→ **DESCRIPTION OF THE TASK**
Render the data from the line that contains "Task: Enable Lastschrift-Einverständnis" through the line that contains "Action: 15,287" as a Markdown table. Use two columns: Row for the row number and Line for the line itself, and leave out any blank lines.

·····

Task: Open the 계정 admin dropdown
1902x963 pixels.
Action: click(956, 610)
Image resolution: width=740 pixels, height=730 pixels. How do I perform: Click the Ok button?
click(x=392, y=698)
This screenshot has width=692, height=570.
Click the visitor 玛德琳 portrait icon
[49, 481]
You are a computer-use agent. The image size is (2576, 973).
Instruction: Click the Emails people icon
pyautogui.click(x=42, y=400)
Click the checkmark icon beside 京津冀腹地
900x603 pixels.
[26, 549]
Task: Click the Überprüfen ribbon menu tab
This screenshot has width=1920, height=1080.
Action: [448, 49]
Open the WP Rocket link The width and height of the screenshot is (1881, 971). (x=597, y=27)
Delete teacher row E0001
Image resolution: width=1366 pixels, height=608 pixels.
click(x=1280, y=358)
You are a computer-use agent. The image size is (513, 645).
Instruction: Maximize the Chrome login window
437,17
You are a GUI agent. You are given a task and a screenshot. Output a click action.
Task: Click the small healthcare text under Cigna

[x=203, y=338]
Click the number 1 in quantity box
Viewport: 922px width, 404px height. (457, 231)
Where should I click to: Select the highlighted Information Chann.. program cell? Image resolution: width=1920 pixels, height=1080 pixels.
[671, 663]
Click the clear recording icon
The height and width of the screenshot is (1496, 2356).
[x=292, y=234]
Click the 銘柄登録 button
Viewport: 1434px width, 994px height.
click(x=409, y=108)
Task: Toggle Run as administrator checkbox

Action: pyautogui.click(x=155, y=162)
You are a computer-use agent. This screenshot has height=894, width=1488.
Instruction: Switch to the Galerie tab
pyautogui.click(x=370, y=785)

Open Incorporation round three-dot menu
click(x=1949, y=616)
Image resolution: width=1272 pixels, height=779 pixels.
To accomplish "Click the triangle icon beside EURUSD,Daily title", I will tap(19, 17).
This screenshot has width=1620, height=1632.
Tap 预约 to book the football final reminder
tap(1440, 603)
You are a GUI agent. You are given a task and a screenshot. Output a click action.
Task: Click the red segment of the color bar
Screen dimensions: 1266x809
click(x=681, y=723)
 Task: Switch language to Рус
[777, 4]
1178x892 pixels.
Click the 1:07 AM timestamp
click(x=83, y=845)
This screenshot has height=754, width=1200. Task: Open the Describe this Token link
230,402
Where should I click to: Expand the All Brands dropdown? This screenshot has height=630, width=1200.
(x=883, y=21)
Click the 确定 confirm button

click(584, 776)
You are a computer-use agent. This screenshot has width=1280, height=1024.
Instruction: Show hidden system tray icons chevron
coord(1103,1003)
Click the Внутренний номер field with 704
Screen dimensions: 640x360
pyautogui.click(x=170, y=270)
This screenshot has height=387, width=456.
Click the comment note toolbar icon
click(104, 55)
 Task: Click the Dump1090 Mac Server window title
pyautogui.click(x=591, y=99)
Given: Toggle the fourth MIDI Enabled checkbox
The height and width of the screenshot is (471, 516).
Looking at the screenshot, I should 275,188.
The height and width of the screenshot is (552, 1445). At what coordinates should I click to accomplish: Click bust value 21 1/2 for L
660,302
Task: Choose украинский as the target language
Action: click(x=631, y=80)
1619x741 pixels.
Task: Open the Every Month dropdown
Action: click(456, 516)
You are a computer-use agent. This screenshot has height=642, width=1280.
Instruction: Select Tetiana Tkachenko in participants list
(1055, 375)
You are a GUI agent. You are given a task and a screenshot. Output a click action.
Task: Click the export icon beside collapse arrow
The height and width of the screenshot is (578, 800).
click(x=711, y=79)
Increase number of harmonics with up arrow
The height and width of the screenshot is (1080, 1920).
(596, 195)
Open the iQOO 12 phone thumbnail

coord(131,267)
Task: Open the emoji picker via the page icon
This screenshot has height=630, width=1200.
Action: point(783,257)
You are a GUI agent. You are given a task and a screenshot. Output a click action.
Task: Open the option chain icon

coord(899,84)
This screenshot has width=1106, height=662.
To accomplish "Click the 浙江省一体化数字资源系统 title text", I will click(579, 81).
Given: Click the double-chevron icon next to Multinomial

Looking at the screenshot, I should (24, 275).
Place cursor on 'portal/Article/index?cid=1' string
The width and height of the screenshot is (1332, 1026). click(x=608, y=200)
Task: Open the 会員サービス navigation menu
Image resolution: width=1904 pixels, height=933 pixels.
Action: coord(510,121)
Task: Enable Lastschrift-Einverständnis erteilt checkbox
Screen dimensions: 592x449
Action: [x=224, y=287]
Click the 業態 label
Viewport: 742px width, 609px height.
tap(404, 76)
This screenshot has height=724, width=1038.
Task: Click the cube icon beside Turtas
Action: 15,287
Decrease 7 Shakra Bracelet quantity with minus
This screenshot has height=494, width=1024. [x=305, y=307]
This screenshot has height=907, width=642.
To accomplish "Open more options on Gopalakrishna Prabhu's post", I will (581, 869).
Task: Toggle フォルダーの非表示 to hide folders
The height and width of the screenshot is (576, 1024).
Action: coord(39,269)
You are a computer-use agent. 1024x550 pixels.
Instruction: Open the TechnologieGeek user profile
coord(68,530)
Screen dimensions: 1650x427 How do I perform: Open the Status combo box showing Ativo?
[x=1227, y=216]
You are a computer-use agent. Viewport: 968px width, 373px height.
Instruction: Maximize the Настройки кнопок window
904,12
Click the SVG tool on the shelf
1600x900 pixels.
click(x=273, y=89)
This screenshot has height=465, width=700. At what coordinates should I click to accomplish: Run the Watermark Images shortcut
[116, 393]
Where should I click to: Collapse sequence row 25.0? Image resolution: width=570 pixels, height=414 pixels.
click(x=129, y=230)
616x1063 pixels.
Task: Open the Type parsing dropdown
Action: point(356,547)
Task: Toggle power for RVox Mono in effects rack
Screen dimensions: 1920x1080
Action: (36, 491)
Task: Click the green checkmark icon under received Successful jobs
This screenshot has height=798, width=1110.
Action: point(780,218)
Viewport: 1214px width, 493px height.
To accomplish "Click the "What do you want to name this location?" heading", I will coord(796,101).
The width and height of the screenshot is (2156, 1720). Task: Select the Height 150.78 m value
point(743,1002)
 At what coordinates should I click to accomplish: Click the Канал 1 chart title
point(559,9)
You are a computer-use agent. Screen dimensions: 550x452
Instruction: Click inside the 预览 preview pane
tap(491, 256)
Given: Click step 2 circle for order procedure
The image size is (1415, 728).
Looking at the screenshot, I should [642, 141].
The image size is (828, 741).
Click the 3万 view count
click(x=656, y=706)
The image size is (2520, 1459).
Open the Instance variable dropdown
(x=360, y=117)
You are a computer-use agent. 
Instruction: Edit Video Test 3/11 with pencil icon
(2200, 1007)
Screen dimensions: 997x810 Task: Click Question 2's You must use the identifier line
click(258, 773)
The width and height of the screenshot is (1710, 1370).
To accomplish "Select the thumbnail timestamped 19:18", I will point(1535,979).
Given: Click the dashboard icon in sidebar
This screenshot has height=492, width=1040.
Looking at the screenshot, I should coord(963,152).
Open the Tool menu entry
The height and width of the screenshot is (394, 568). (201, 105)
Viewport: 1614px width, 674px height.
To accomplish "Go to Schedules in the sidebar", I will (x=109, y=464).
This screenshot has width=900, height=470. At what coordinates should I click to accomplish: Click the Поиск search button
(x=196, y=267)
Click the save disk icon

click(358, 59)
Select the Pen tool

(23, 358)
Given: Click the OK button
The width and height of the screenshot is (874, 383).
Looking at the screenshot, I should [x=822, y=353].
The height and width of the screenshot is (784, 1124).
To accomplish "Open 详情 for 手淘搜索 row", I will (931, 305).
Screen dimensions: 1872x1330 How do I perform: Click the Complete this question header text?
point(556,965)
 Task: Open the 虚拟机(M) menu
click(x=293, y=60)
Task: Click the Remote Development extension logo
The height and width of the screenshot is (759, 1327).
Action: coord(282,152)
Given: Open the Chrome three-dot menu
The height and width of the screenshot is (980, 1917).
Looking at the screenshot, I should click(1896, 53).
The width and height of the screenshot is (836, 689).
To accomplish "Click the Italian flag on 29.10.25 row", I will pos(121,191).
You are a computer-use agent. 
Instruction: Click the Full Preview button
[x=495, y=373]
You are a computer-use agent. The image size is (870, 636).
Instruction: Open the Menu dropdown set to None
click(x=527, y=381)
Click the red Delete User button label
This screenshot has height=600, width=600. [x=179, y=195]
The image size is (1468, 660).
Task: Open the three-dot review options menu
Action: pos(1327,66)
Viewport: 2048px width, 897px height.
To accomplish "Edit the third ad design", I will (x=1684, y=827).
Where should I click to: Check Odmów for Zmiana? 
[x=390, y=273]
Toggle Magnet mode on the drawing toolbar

·····

→ **WRITTEN ANSWER**
| Row | Line |
|---|---|
| 1 | Task: Enable Lastschrift-Einverständnis erteilt checkbox |
| 2 | Screen dimensions: 592x449 |
| 3 | Action: [x=224, y=287] |
| 4 | Click the 業態 label |
| 5 | Viewport: 742px width, 609px height. |
| 6 | tap(404, 76) |
| 7 | This screenshot has height=724, width=1038. |
| 8 | Task: Click the cube icon beside Turtas |
| 9 | Action: 15,287 |